Asian companies will remain the top buyers of chip-making equipment for the foreseeable future despite a slowdown in purchasing, new research predicts.
Global spending on chip manufacturing equipment will fall 20 per cent to $34.1bn this year before recovering next year, according to forecasts from SEMI, a semiconductor manufacturing industry association.
The industry builds machines and other equipment used to make semiconductor devices such as CPUs, LCD screens, graphics chips and memory chips.
"We began to see equipment spending declines during the second half of 2007, driven by lower spending in the memory sector and a less than favourable device pricing environment," said Stanley T Myers, president and chief executive at SEMI.
"But expectations for 2009 are leaning toward a solid industry recovery and subsequent growth in the low double digits."
However, the industry's value is not expected to approach the $42.7bn spent in 2007 before 2010.

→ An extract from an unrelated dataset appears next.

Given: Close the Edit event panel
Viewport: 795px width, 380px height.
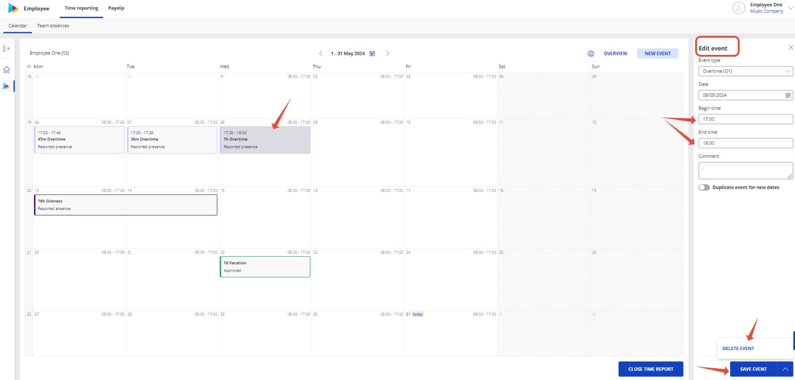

The sharpest fall in spending in a major chip making nation this year is expected in Taiwan, where SEMI predicts expenditure to plunge 37 per cent year-on-year to $6.75bn.
Despite this, Taiwan is expected to be the second biggest spender behind Japan, which will spend $7.88bn.
Taiwan is expected to regain the top spot next year with a surge in spending to $10.32bn, more than a quarter of the global total.
Taiwan is home to two of the world's largest chip makers, Taiwan Semiconductor Manufacturing and United Microelectronics, as well as major manufacturers of memory chips and LCD screens.
China is the only significant market where spending will not fall this year, SEMI expects. Current forecasts suggest a growth rate of one per cent in that market.
Spending in North America and Europe is also predicted to fall this year, down 13 per cent and 14 per cent respectively.